* begin Selected text *

Closed dkobak closed 1 year ago
To build on top of https://github.com/pavlin-policar/openTSNE/pull/220#discussion_r1017919909, I've run a quick experiment to see convergence rates using lr/exaggeration, and the results indicate that N/exag may actually lead to better and faster convergence than simply dividing by N/ee_rate:
Visually, all four embeddings look pretty similar, and I wouldn't say ones are less converged than the others, but it seems like we can get the same KL divergence faster this way. What do you think?
Does exag
in this plot mean early exaggeration? And late exaggeration is set to 1? Is this MNIST?
Does exag in this plot mean early exaggeration?
Yes, the "regular" phase is run with exaggeration=1
Is this MNIST?
No, this is my typical macosko example.
This is one example, so we'd definitely have to check it on several more, but this does indicate "that at least it wouldn't hurt". And if we were to implement N/exag, this would fit in much more cleanly into the entire openTSNE architecture. I wouldn't mind being slightly inconsistent with FIt-SNE or scikit-learn in this respect, since the visualizations seem visually indistinguishable from one another.
I agree. I ran the same test on MNIST, and observe faster convergence using the suggested approach.
Incidentally, I first did it wrong because I did not specify correct momentum terms for the two optimize() calls. This made me think that I am not aware of any reason for why momentum should be different. I tried using momentum=0.8 for both stages, and it seems to be better than the current 0.5->0.8 scheme.
Note that your criticism that TSNE().fit()
and twice calling embedding.optimize(...)
is not identical, also applies to momentum differences, no?
Note that your criticism that TSNE().fit() and twice calling embedding.optimize(...) is not identical, also applies to momentum differences, no?
Yes, this is the same issue, and this has bothered me from the very start. So I'm very happy to see that using a single momentum seems to lead to faster convergence, as this would justify defaulting to 0.8 everywhere.
I'm not aware of any justification for this choice either, this came from the original LVM and I never bothered to question it.
I see similar behaviour on the macosko dataset:
It seems that 250 iterations may be too many with this momentum setting, but maybe let's not touch the n_iter defaults for now.

* end Selected text *
* begin Excerpted data *

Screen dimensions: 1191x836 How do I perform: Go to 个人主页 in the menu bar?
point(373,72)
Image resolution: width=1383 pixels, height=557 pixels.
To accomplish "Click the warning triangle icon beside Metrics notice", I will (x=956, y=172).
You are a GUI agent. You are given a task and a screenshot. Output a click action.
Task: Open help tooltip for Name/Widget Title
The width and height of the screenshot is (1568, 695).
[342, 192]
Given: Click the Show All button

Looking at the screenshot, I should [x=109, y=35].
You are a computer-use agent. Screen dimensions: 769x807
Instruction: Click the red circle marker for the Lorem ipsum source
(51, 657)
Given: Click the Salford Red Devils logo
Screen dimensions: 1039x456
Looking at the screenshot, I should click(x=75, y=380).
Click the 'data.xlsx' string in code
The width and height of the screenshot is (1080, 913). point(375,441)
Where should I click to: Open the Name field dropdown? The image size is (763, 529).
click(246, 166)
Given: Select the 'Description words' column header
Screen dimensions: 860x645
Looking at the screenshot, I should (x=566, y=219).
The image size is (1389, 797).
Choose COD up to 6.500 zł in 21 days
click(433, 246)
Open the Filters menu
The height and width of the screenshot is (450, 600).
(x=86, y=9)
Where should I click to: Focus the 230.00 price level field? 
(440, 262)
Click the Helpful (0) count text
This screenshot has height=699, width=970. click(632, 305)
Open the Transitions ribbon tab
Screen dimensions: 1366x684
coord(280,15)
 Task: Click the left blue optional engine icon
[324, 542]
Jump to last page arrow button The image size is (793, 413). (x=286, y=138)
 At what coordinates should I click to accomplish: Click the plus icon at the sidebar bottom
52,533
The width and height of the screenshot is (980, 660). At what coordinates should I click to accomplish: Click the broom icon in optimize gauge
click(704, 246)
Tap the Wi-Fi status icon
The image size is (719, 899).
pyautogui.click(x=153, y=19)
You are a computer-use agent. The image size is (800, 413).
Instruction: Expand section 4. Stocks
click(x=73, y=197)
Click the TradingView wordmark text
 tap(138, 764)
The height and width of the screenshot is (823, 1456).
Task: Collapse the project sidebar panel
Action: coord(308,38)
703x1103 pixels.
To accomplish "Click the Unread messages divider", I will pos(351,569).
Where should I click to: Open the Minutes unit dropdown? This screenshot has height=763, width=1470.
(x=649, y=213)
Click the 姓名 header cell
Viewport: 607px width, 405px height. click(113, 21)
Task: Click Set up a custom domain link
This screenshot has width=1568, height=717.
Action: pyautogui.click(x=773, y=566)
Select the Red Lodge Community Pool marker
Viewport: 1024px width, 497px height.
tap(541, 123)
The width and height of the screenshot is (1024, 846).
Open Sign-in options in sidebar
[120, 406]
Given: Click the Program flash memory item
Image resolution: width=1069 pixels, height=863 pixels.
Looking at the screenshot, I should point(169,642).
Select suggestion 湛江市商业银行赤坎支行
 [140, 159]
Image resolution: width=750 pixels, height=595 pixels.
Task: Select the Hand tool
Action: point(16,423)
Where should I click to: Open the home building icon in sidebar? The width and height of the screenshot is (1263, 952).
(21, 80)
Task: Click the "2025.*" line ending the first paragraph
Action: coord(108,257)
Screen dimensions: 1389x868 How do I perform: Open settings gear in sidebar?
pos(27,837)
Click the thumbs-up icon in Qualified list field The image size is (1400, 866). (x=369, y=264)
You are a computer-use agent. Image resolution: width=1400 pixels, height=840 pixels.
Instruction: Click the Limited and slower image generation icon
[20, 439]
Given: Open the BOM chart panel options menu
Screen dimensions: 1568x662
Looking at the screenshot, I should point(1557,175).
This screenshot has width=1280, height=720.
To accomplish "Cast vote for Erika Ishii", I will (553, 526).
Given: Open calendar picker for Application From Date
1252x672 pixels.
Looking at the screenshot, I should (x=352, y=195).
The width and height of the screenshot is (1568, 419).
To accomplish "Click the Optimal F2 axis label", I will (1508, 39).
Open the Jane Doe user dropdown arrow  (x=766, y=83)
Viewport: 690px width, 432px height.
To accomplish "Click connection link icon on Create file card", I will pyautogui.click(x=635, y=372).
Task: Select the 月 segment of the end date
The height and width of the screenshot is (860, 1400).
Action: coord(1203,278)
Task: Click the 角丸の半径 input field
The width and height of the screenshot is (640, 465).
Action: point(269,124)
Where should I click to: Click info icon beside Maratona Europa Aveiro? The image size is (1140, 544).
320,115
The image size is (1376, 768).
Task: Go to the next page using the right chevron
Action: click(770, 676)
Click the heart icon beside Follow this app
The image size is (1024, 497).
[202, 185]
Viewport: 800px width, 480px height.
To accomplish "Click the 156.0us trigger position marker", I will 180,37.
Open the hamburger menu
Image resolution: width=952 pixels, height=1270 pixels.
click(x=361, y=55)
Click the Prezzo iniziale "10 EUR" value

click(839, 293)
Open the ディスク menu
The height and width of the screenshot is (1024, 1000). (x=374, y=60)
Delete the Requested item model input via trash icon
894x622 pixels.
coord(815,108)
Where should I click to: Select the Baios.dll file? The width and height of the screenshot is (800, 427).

* end Excerpted data *

**What to do**
1. Reproduce the records word for word, covering the stretch from their first line through the line that contains "The width and height of the screenshot is (1080, 913).".
2. Continue the forum thread on openTSNE learning rates and momentum from the point where it stops.

**Answers per task**
1.
Screen dimensions: 1191x836 How do I perform: Go to 个人主页 in the menu bar?
point(373,72)
Image resolution: width=1383 pixels, height=557 pixels.
To accomplish "Click the warning triangle icon beside Metrics notice", I will (x=956, y=172).
You are a GUI agent. You are given a task and a screenshot. Output a click action.
Task: Open help tooltip for Name/Widget Title
The width and height of the screenshot is (1568, 695).
[342, 192]
Given: Click the Show All button

Looking at the screenshot, I should [x=109, y=35].
You are a computer-use agent. Screen dimensions: 769x807
Instruction: Click the red circle marker for the Lorem ipsum source
(51, 657)
Given: Click the Salford Red Devils logo
Screen dimensions: 1039x456
Looking at the screenshot, I should click(x=75, y=380).
Click the 'data.xlsx' string in code
The width and height of the screenshot is (1080, 913). point(375,441)

2.
Would be good to check this on a couple of more datasets, perhaps also very small ones (Iris?), but overall I think it looks good.
It seems that 250 iterations may be too many with this momentum setting, but maybe let's not touch the n_iter defaults for now.
Yes, I agree.
Would be good to check this on a couple of more datasets, perhaps also very small ones (Iris?), but overall I think it looks good.
I'd also check a couple of big ones, the cao one, maybe the 10x mouse as well. It might also be interesting to see if we actually need lr=200 on iris. Maybe lr=N=150 would be better. The 200 now seems kind of arbitrary.
Iris:
I'd also check a couple of big ones, the cao one, maybe the 10x mouse as well. It might also be interesting to see if we actually need lr=200 on iris. Maybe lr=N=150 would be better. The 200 now seems kind of arbitrary.
Very good point. Red line shows that turning off learning rate "clipping" (I mean clipping to 200) works actually very good.
That's great! I think we should test it for even smaller data sets, but this indicates that we can get rid of the 200 altogether.
Are you going to run it on smth with sample size over 1mln? Sounds like you have everything set up for these experiments. But if you want, I can run something as well.
Yes, sure, I'll find a few more data sets and run them. If everything goes well, we'll change the defaults to momentum=0.8 and lr=N/exaggeration, and this will solve all the issues outlined above.
This may be worth bumping to 0.7!
Have you had a chance to run it on some other datasets? Otherwise I would give it a try on something large, I am curious :)
Hey Dmitry, no, unfortunately, I haven't had time yet. It's a busy semester for teaching :) If you have any benchmarks you'd like to run, I'd be happy to see the results.
Just ran it in an identical way for Iris, MNIST, and n=1.3 mln dataset from 10x. I used uniform affinities with k=10 in all cases, to speed things up.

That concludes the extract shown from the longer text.